**Выбранный отрывок**.
§ §
Параллельно с чтением шел процесс самостоятельного творчества. Ф<едор> К<узьмич> родился поэтом. Как мы видели, с самых первых месяцев его жизни в нем ярко сказывались черты его поэтической натуры. Таково его образное восприятие падения с этажерки, таковы его первые проблески сознания в карете, таково все его детство, насквозь пронизанное мечтами. Поэтом был Федя уже тогда, когда шлепал босой по лужам за селедкой, ибо лишение обуви создало мечту и радость. Поэтом был он, когда терпел наказания, ибо боль и стыд рождали мечту об очищении, поднимали душу; поэтом был тогда, когда плакал над книгами и загорался стремлением стать самому лучше, принести себя в жертву людям, для этого очистить свою душу. Рождалась идея о подвиге, и понемногу крепла уверенность в своем призвании. Так складывалась личность поэта.
Далее творческая способность выражалась, с одной стороны, в постоянном придумывании всяческих загадок, ребусов, логарифмов — с другой стороны, в тех мечтаниях-сказках, которые рождались и сменялись в уме мальчика: то он видел себя поэтом, вот уже празднуют его пятилетний юбилей, вот уже через десять лет ему ставят памятник почему-то в Берлине (Ф<едор> К<узьмич> помнил определенно романтическую форму этого памятника), то он погибает на «благо народа», то приговорен к смерти за неудавшийся заговор и бежит, то на вершине славы и почета стоит во главе большого журнала, то женится на прекрасной девушке-малороссиянке (?), то тоскует по своей «Ариадне»[156].
Часто ему хочется писать в подражание только что прочитанному, переделать в театральную пьесу, так, напр<имер>, «Майскую ночь» Гоголя.
§ §
**Вопросы к отрывку**.
1) В каком городе, согласно отрывку, мальчику в его мечтах ставят памятник?
2) Выпишите из отрывка текст, начиная со слов «Параллельно с чтением» и заканчивая словами «складывалась личность поэта.».
Данные взяты из другого источника.

**Приведённые данные**.
§ §
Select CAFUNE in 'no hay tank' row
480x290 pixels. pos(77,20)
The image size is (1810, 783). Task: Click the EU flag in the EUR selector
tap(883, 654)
§ §
**Ответы к заданиям**.
1) В Берлине.

2)
Параллельно с чтением шел процесс самостоятельного творчества. Ф<едор> К<узьмич> родился поэтом. Как мы видели, с самых первых месяцев его жизни в нем ярко сказывались черты его поэтической натуры. Таково его образное восприятие падения с этажерки, таковы его первые проблески сознания в карете, таково все его детство, насквозь пронизанное мечтами. Поэтом был Федя уже тогда, когда шлепал босой по лужам за селедкой, ибо лишение обуви создало мечту и радость. Поэтом был он, когда терпел наказания, ибо боль и стыд рождали мечту об очищении, поднимали душу; поэтом был тогда, когда плакал над книгами и загорался стремлением стать самому лучше, принести себя в жертву людям, для этого очистить свою душу. Рождалась идея о подвиге, и понемногу крепла уверенность в своем призвании. Так складывалась личность поэта.